Edit: After removing the float, my class looks like this:
class doctors(models.Model):
docid = models.AutoField(primary_key=True, unique=True) # Need autoincrement, unique and primary
name = models.CharField(max_length=35)
regid = models.CharField(max_length=15, default="")
photo = models.CharField(max_length=35, default="")
email = models.EmailField(default="")
phone = models.IntegerField(default=0)
qualifications = models.CharField(max_length=50, default="")
about = models.CharField(max_length=35, default="")
specialities = models.CharField(max_length=50, default="")
department = models.CharField(max_length=50, default="ENT")
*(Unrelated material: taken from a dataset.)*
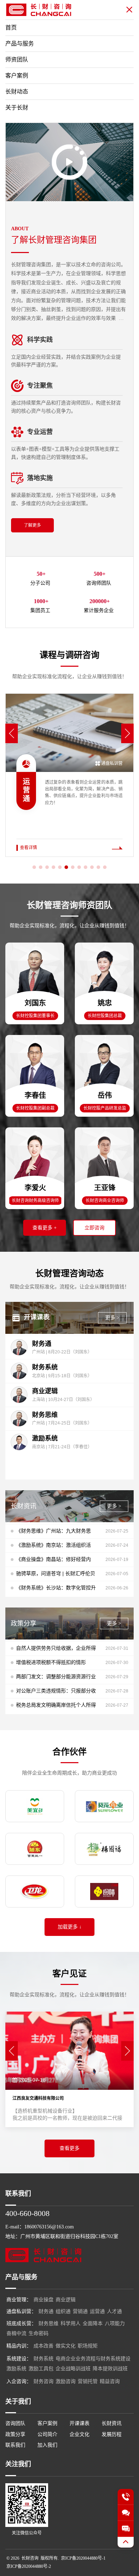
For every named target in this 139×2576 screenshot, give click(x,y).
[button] (11, 733)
fees = models.FloatField(default=300.0)
displayfee = models.IntegerField(default=0)
slotrange = models.CharField(max_length=50)
slotdurn = models.IntegerField(default=10)
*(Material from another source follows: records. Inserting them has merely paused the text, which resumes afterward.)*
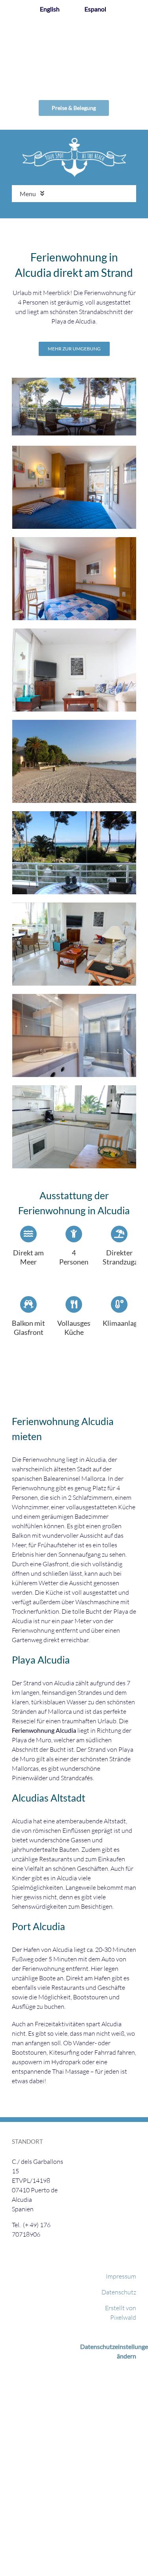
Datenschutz (118, 2292)
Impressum (121, 2276)
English (50, 9)
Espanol (95, 9)
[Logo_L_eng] (74, 141)
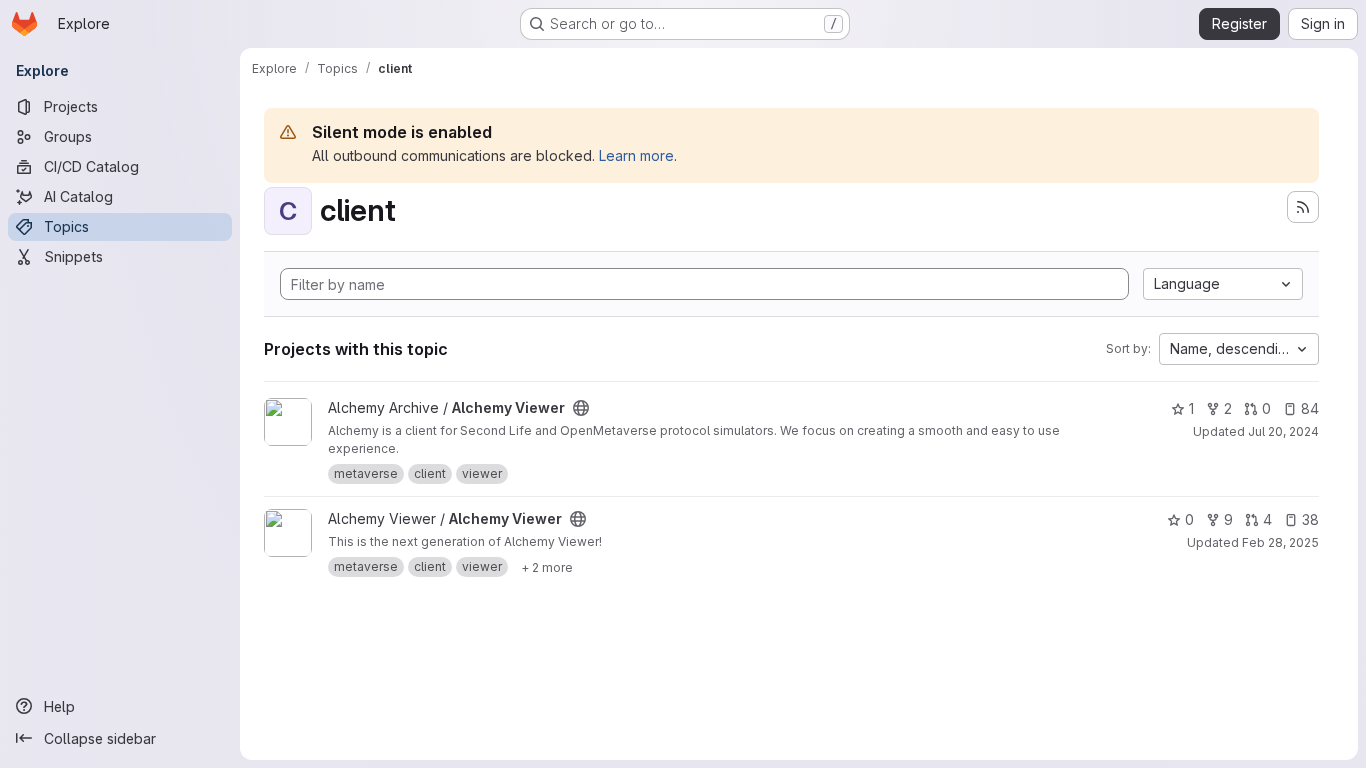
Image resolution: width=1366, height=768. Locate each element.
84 (1310, 408)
breakrange = models.CharField(max_length=50, default="")
slotsleft = models.CharField(max_length=50, default="")
Migration script looks like this:
class Migration(migrations.Migration):
dependencies = [
('appointments', '0006_auto_20180726_0502'),
]
operations = [
migrations.AlterField(
model_name='doctors',
name='displayfee',
field=models.IntegerField(default=0),
),
migrations.AlterField(
model_name='doctors',
name='fees',
field=models.FloatField(default=300.0),
),
migrations.AlterField(
model_name='doctors',
name='phone',
field=models.IntegerField(default=0),
),
migrations.AlterField(
model_name='doctors',
name='slotdurn',
field=models.IntegerField(default=10),
),
]
But the generated sql still does not have the default values. How can I specify these in the model and have it migrated to sql? I'm using django 2.0.7 on python 3.6.5.
What is the correct way to create the model?